Sous l’œil pétillant de satisfaction de Louis XI, Fiora se sentit verdir :
– Le... cardinal... della Rovere ? souffla-t-elle épouvantée. Est-ce qu’il est...
– De la famille du pape ? Bien sûr, et vous avez dû au moins entendre parler de lui à Rome. Il est l’un de ses neveux, de beaucoup le plus intelligent. De ce fait, le plus dangereux aussi. Mais il devrait vous plaire ! A présentée vous quitte : il faut que j’aille faire quelque toilette ! Et je vois là Mme de Linières qui vient vous chercher pour vous conduire auprès de la princesse Jeanne, ma fille. Vous la connaissez et elle se réjouit de vous revoir.
Salué jusqu’à terre par ceux qui encombraient la cour d’honneur, le roi mena Fiora vers la dame imposante qui attendait près de l’entrée de l’escalier, déjà pliée en deux par sa révérence. Gomme, en outre, elle baissa la tête par respect à l’approche du roi, celui-ci manqua se heurter à la flèche du grand hennin pointu qu’elle portait. Il écarta l’obstacle, ce qui faillit causer la chute de l’édifice.
– Trop haut, Mme de Linières, beaucoup trop haut ! s’écria-t-il mi-plaisant mi-fâché. Quelle rage ont donc les femmes de vouloir se prendre pour des clochers d’église ? Ce qui m’étonne, c’est que mon royaume ne compte pas plus de borgnes.
– Je demande pardon au Roi, répliqua la dame avec une sérénité et même un sourire montrant qu’elle n’était pas impressionnée. J’ai toujours pensé que l’honneur d’accompagner une fille de France doublée d’une duchesse d’Orléans obligeait à un certain décorum dans la toilette.
C’est une forme de respect.
Eh bien, portez le respect moins pointu !
Et, sifflant gaiement un air de chasse, Louis XI disparut dans l’escalier à vis, laissant les deux femmes tête à tête :
– Venez, Madame, dit la dame d’honneur en tendant la main à Fiora qui ne pouvait s’empêcher de rire.
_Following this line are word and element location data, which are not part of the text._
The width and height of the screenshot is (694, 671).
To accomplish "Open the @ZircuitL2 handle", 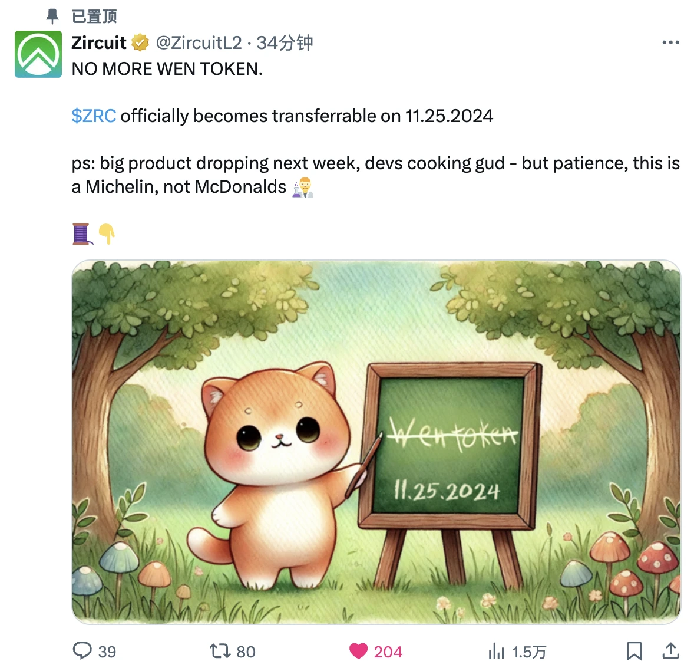I will pyautogui.click(x=199, y=43).
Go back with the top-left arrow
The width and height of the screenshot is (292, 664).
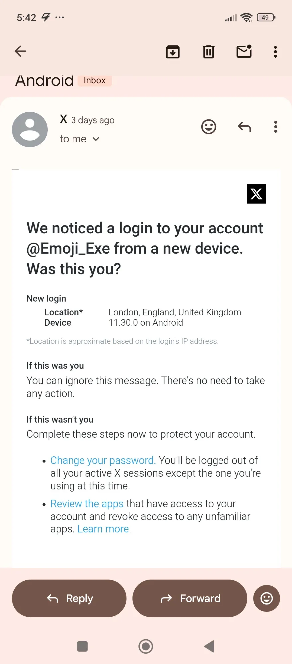(x=21, y=51)
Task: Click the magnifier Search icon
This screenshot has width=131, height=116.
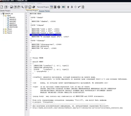Action: [x=22, y=7]
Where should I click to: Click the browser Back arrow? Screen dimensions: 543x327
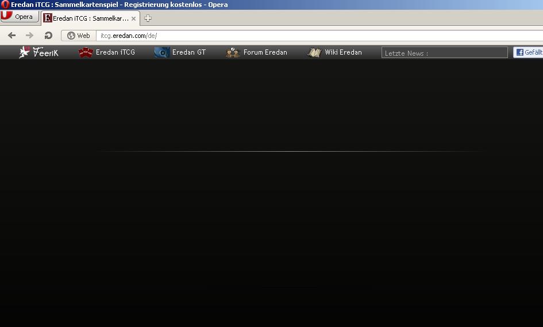(11, 36)
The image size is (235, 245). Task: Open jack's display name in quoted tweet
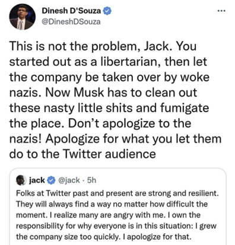37,180
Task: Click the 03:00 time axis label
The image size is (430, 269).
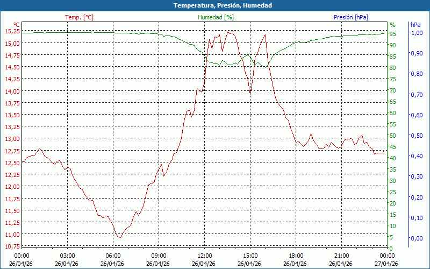Action: tap(67, 256)
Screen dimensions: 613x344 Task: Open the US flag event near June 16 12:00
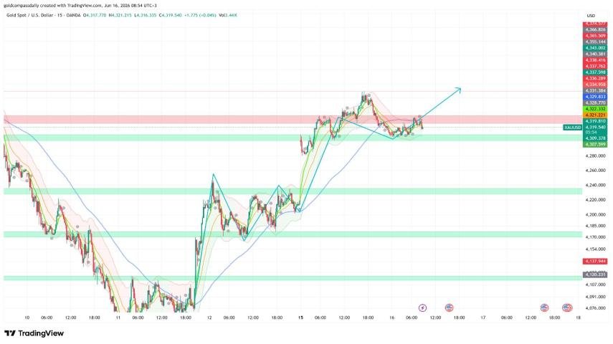(x=449, y=308)
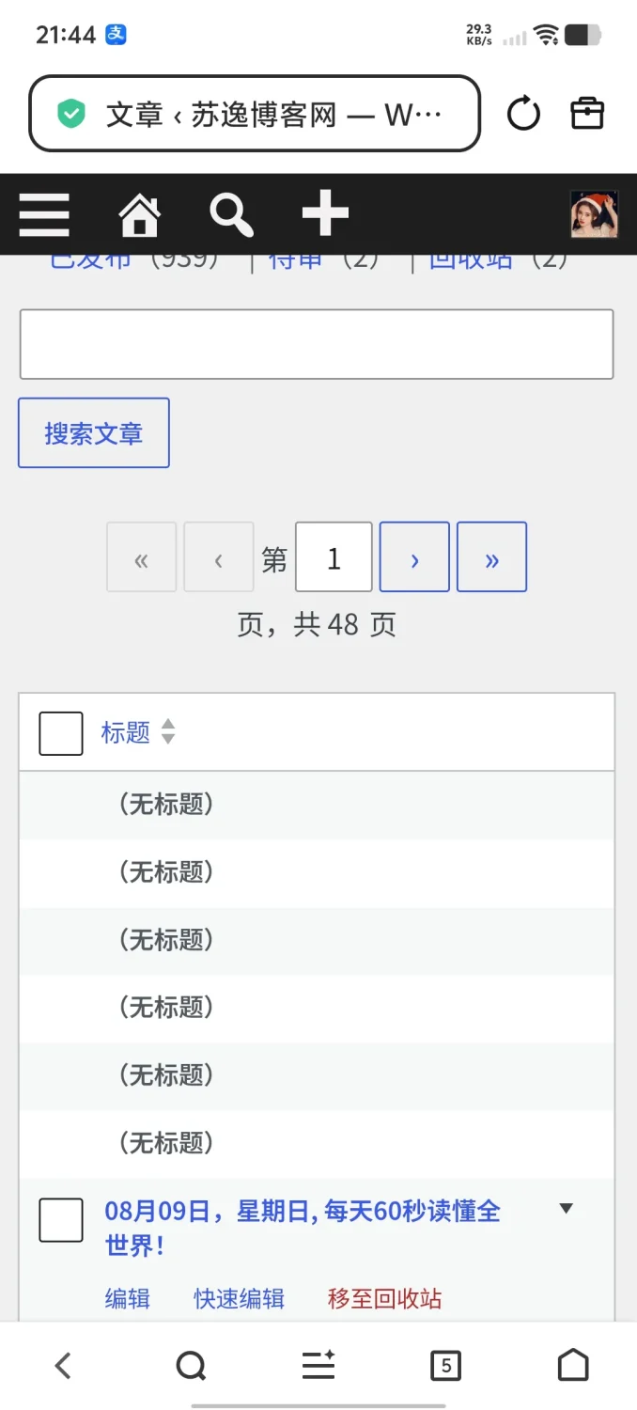Open the 快速编辑 link
The width and height of the screenshot is (637, 1410).
(239, 1298)
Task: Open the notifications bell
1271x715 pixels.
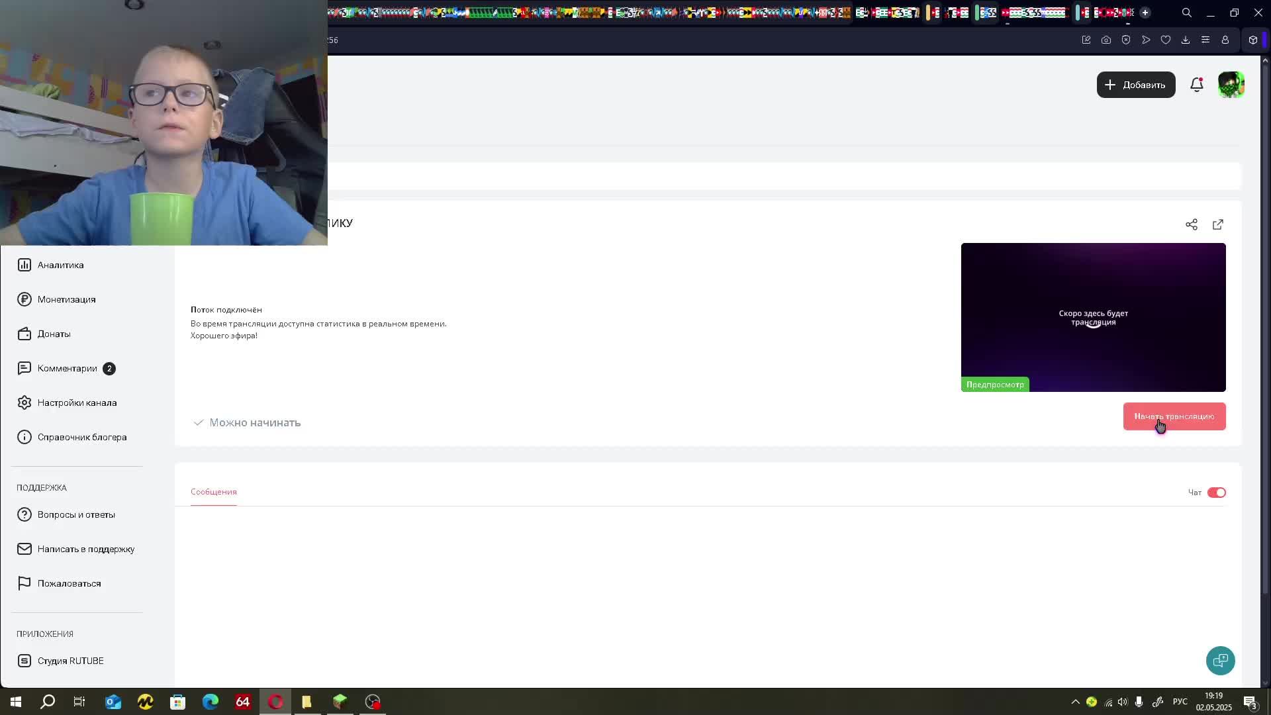Action: pos(1196,85)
Madame la duchesse a grande hâte de vous revoir et vous pourrez vous rafraîchir avant le souper.
Habituée à voir Louis XI vivre dans la plus grande simplicité, Fiora fut surprise de l’apparat déployé pour ce souper et de la splendeur de la salle où il se déroula. Cette grande pièce faisait partie des appartements royaux du premier étage, ouverts seulement pour la venue d’étrangers de marque et en certaines circonstances. Elle donnait sur la terrasse soutenue par la galerie couverte du rez-de-chaussée ; son faste, vraiment royal, différait de l’éclatante somptuosité qui entourait les ducs de Bourgogne. L’ameublement tendu de velours et les grandes tapisseries de haute lice donnaient à l’ensemble une note sévère accentuée par les vitraux de couleurs des hautes fenêtres qui entretenaient une sorte de pénombre. L’or des plafonds à caissons et des boiseries s’en trouvait assourdi, sauf quand les grands chandeliers, chargés de cierges, les illuminaient comme ce soir.